*** Stored data Section Begins ***
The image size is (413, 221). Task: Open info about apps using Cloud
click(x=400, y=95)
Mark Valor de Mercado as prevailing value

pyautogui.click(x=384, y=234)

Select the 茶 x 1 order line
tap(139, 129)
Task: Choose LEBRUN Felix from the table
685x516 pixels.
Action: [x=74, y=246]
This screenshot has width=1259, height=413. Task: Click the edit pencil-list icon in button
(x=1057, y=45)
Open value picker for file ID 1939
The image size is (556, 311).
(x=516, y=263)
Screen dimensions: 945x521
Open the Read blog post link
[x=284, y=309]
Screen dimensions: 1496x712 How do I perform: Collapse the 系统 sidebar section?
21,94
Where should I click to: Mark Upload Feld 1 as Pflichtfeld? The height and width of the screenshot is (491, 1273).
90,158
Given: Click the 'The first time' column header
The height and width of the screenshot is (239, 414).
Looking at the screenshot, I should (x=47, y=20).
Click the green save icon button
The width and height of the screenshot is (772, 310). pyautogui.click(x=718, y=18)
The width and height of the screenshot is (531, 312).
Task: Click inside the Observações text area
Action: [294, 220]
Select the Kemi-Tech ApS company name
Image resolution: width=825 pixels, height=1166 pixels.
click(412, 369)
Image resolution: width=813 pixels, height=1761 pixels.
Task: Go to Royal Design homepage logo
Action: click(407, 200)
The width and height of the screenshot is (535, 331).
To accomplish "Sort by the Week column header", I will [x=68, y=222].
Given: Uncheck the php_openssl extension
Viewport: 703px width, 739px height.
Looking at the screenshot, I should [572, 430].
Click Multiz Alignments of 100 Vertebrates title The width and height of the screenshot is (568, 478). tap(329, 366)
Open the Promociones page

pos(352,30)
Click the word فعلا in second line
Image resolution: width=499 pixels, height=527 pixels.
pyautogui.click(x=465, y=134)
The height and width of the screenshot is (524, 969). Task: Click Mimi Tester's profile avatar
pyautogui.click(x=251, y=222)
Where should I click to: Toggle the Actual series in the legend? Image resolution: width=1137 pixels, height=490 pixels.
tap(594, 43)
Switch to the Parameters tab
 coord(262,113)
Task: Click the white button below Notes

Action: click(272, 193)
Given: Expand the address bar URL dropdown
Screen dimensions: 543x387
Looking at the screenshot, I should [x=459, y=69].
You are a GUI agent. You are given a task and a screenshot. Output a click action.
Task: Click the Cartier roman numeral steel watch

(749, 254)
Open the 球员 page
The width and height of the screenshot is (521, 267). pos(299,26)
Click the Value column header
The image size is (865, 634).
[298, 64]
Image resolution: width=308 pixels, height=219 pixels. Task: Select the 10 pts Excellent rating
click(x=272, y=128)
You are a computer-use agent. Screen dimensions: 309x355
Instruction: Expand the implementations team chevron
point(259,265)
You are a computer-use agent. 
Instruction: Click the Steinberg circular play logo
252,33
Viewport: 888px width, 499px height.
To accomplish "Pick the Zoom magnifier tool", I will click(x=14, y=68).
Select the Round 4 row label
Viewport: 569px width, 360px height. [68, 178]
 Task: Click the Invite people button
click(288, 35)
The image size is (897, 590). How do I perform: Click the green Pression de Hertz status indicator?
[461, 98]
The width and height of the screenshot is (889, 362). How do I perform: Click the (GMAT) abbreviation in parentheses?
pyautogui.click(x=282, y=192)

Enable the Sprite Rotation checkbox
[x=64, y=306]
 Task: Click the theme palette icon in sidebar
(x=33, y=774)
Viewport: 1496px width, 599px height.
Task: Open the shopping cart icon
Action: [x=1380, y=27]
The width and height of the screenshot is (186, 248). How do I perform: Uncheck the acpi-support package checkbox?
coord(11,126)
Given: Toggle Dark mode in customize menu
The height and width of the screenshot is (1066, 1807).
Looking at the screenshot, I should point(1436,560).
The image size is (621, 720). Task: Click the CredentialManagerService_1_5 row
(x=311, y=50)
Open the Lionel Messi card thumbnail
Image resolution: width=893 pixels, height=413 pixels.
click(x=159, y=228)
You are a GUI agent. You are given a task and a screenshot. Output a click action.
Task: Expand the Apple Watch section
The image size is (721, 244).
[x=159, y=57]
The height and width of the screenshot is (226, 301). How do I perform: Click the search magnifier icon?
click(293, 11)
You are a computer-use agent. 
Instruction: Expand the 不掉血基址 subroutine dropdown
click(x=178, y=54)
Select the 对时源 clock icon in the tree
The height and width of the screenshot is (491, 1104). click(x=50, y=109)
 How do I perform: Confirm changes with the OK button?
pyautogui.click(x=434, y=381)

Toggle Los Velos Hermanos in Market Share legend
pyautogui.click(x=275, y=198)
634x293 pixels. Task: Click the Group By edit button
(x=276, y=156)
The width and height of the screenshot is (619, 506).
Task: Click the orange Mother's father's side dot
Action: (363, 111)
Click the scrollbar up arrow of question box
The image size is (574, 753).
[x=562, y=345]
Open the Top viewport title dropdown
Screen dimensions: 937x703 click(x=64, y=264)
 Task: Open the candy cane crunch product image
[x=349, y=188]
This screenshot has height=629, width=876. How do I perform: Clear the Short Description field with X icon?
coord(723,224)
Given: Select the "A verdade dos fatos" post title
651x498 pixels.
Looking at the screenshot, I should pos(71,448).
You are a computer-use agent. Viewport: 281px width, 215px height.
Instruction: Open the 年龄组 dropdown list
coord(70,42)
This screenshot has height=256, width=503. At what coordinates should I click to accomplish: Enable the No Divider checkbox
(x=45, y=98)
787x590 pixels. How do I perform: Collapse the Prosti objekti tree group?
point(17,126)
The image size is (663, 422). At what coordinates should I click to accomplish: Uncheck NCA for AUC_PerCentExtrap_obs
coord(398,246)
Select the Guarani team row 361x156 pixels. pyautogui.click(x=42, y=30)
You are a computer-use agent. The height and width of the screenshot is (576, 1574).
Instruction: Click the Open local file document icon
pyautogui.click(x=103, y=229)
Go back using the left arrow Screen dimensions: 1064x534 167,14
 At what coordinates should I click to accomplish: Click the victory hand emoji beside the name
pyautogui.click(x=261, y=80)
*** Stored data Section Ends ***
> _Task to carry out_: Return all the lines above exactly as given.

> _Task response_:
The image size is (413, 221). Task: Open info about apps using Cloud
click(x=400, y=95)
Mark Valor de Mercado as prevailing value

pyautogui.click(x=384, y=234)

Select the 茶 x 1 order line
tap(139, 129)
Task: Choose LEBRUN Felix from the table
685x516 pixels.
Action: [x=74, y=246]
This screenshot has width=1259, height=413. Task: Click the edit pencil-list icon in button
(x=1057, y=45)
Open value picker for file ID 1939
The image size is (556, 311).
(x=516, y=263)
Screen dimensions: 945x521
Open the Read blog post link
[x=284, y=309]
Screen dimensions: 1496x712 How do I perform: Collapse the 系统 sidebar section?
21,94
Where should I click to: Mark Upload Feld 1 as Pflichtfeld? The height and width of the screenshot is (491, 1273).
90,158
Given: Click the 'The first time' column header
The height and width of the screenshot is (239, 414).
Looking at the screenshot, I should (x=47, y=20).
Click the green save icon button
The width and height of the screenshot is (772, 310). pyautogui.click(x=718, y=18)
The width and height of the screenshot is (531, 312).
Task: Click inside the Observações text area
Action: [294, 220]
Select the Kemi-Tech ApS company name
Image resolution: width=825 pixels, height=1166 pixels.
click(412, 369)
Image resolution: width=813 pixels, height=1761 pixels.
Task: Go to Royal Design homepage logo
Action: click(407, 200)
The width and height of the screenshot is (535, 331).
To accomplish "Sort by the Week column header", I will [x=68, y=222].
Given: Uncheck the php_openssl extension
Viewport: 703px width, 739px height.
Looking at the screenshot, I should [572, 430].
Click Multiz Alignments of 100 Vertebrates title The width and height of the screenshot is (568, 478). tap(329, 366)
Open the Promociones page

pos(352,30)
Click the word فعلا in second line
Image resolution: width=499 pixels, height=527 pixels.
pyautogui.click(x=465, y=134)
The height and width of the screenshot is (524, 969). Task: Click Mimi Tester's profile avatar
pyautogui.click(x=251, y=222)
Where should I click to: Toggle the Actual series in the legend? Image resolution: width=1137 pixels, height=490 pixels.
tap(594, 43)
Switch to the Parameters tab
 coord(262,113)
Task: Click the white button below Notes

Action: click(272, 193)
Given: Expand the address bar URL dropdown
Screen dimensions: 543x387
Looking at the screenshot, I should [x=459, y=69].
You are a GUI agent. You are given a task and a screenshot. Output a click action.
Task: Click the Cartier roman numeral steel watch

(749, 254)
Open the 球员 page
The width and height of the screenshot is (521, 267). pos(299,26)
Click the Value column header
The image size is (865, 634).
[298, 64]
Image resolution: width=308 pixels, height=219 pixels. Task: Select the 10 pts Excellent rating
click(x=272, y=128)
You are a computer-use agent. Screen dimensions: 309x355
Instruction: Expand the implementations team chevron
point(259,265)
You are a computer-use agent. 
Instruction: Click the Steinberg circular play logo
252,33
Viewport: 888px width, 499px height.
To accomplish "Pick the Zoom magnifier tool", I will click(x=14, y=68).
Select the Round 4 row label
Viewport: 569px width, 360px height. [68, 178]
 Task: Click the Invite people button
click(288, 35)
The image size is (897, 590). How do I perform: Click the green Pression de Hertz status indicator?
[461, 98]
The width and height of the screenshot is (889, 362). How do I perform: Click the (GMAT) abbreviation in parentheses?
pyautogui.click(x=282, y=192)

Enable the Sprite Rotation checkbox
[x=64, y=306]
 Task: Click the theme palette icon in sidebar
(x=33, y=774)
Viewport: 1496px width, 599px height.
Task: Open the shopping cart icon
Action: [x=1380, y=27]
The width and height of the screenshot is (186, 248). How do I perform: Uncheck the acpi-support package checkbox?
coord(11,126)
Given: Toggle Dark mode in customize menu
The height and width of the screenshot is (1066, 1807).
Looking at the screenshot, I should point(1436,560).
The image size is (621, 720). Task: Click the CredentialManagerService_1_5 row
(x=311, y=50)
Open the Lionel Messi card thumbnail
Image resolution: width=893 pixels, height=413 pixels.
click(x=159, y=228)
You are a GUI agent. You are given a task and a screenshot. Output a click action.
Task: Expand the Apple Watch section
The image size is (721, 244).
[x=159, y=57]
The height and width of the screenshot is (226, 301). How do I perform: Click the search magnifier icon?
click(293, 11)
You are a computer-use agent. 
Instruction: Expand the 不掉血基址 subroutine dropdown
click(x=178, y=54)
Select the 对时源 clock icon in the tree
The height and width of the screenshot is (491, 1104). click(x=50, y=109)
 How do I perform: Confirm changes with the OK button?
pyautogui.click(x=434, y=381)

Toggle Los Velos Hermanos in Market Share legend
pyautogui.click(x=275, y=198)
634x293 pixels. Task: Click the Group By edit button
(x=276, y=156)
The width and height of the screenshot is (619, 506).
Task: Click the orange Mother's father's side dot
Action: (363, 111)
Click the scrollbar up arrow of question box
The image size is (574, 753).
[x=562, y=345]
Open the Top viewport title dropdown
Screen dimensions: 937x703 click(x=64, y=264)
 Task: Open the candy cane crunch product image
[x=349, y=188]
This screenshot has height=629, width=876. How do I perform: Clear the Short Description field with X icon?
coord(723,224)
Given: Select the "A verdade dos fatos" post title
651x498 pixels.
Looking at the screenshot, I should pos(71,448).
You are a computer-use agent. Viewport: 281px width, 215px height.
Instruction: Open the 年龄组 dropdown list
coord(70,42)
This screenshot has height=256, width=503. At what coordinates should I click to accomplish: Enable the No Divider checkbox
(x=45, y=98)
787x590 pixels. How do I perform: Collapse the Prosti objekti tree group?
point(17,126)
The image size is (663, 422). At what coordinates should I click to accomplish: Uncheck NCA for AUC_PerCentExtrap_obs
coord(398,246)
Select the Guarani team row 361x156 pixels. pyautogui.click(x=42, y=30)
You are a computer-use agent. The height and width of the screenshot is (576, 1574).
Instruction: Click the Open local file document icon
pyautogui.click(x=103, y=229)
Go back using the left arrow Screen dimensions: 1064x534 167,14
 At what coordinates should I click to accomplish: Click the victory hand emoji beside the name
pyautogui.click(x=261, y=80)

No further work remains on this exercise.